Putting a Net Around Social Networks
Sophos recently posted an interesting study which showed that 50% of workers are blocked from accessing Facebook by their employers. A bit surprising to begin with. But when I saw this statistic my first reaction was, yes of course, for the same reason some companies did not provide internet access in the early days, it is a distraction from "real" work, decreases productivity, its too socially oriented. I was a bit surprised when I read on and learned that the primary motivation was fear that access to Facebook posed a content security threat. In fact, the poll showed that 66 percent of workers were concerned that their colleagues were sharing too much information on Facebook, which could lead to identity theft and targeted phishing attacks against the company. I was selfishly pleased. Why?
First, this finding somewhat vindicated me. In a blog entry I made to the FastForward blog entitled Web 2.0 The Dark Side, I expressed great concern over Web and Enterprise 2.0 zealots that go on about the powers of the social networking capabilities of these tools, without simultaneously addressing content security and knowledge management issues. My motivation in authoring that post was founded in a session at the FAST Search 2007 user conference, focused on Enterprise 2.0. When I raised the security concern in the discussion, a contingent of attendees attacked me, one blurting out "Your problem is that you just don't trust your colleagues to do the right thing." Apparently its not just "my problem." I was struck that day by the naiveness of that comment. Whether done deliberately, negligently or through pure accident, people will break content security protocol. We need to be concerned with this and establish policies and systems to proactively monitor content and keep inappropriate "sharing" from occurring. The proliferation of content electronically is too easy, too viral, not to be so concerned. That leads me to reason 2 for my selfish pleasure.

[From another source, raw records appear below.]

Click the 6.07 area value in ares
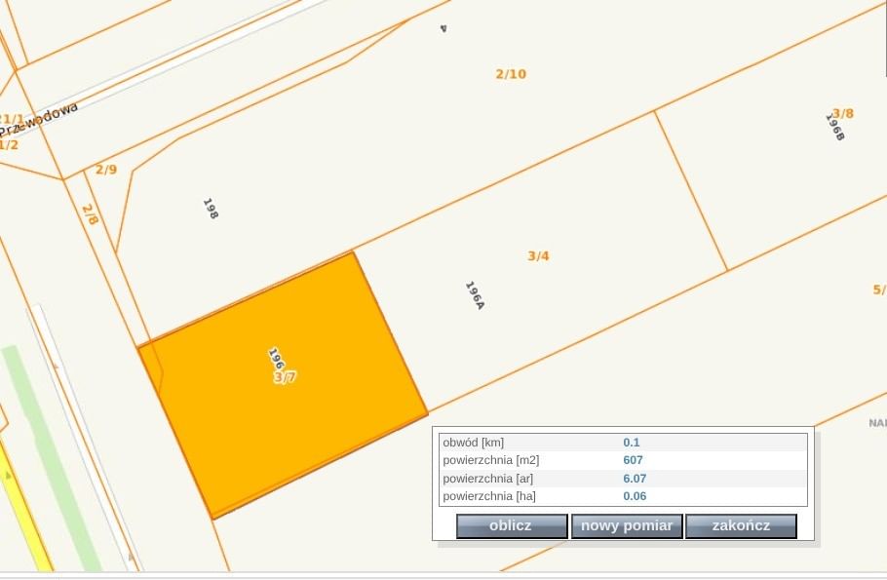 point(635,479)
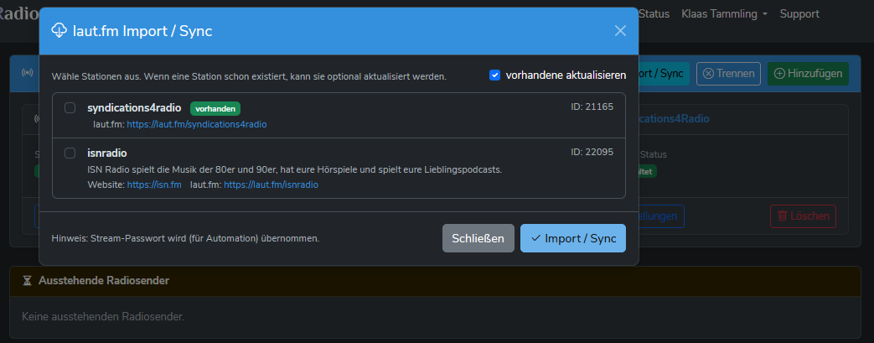874x343 pixels.
Task: Go to the Support menu item
Action: pos(799,14)
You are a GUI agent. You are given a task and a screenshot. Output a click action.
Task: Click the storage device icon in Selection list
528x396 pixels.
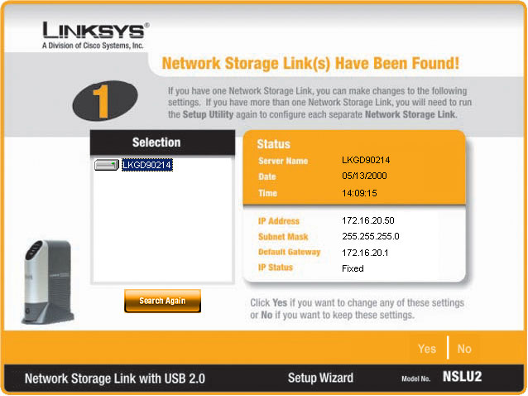107,166
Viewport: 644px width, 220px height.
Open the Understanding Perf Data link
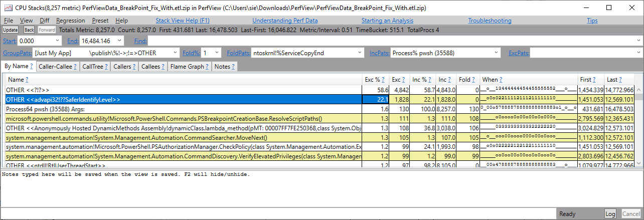tap(285, 21)
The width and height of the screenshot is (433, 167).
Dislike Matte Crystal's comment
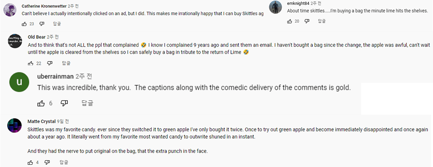[x=47, y=162]
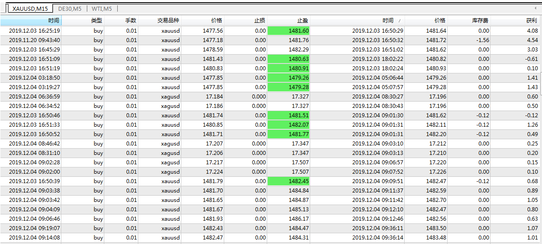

I am so passionate about this topic, that along with my AIIM Market Intelligence colleague, Dan Keldsen, we decided to target Content Security as the focus of our first AIIM Market IQ report (scheduled for publication in October.) It was nice to learn that our focus is timely and relevant. In the Market IQ we are going to address securing content way beyond just that within social networking, for clearly, controlling access to online content has to be holistically on and intelligently. Not out of paranoia but out of responsibility and in recognition of the potentially viral nature of online content.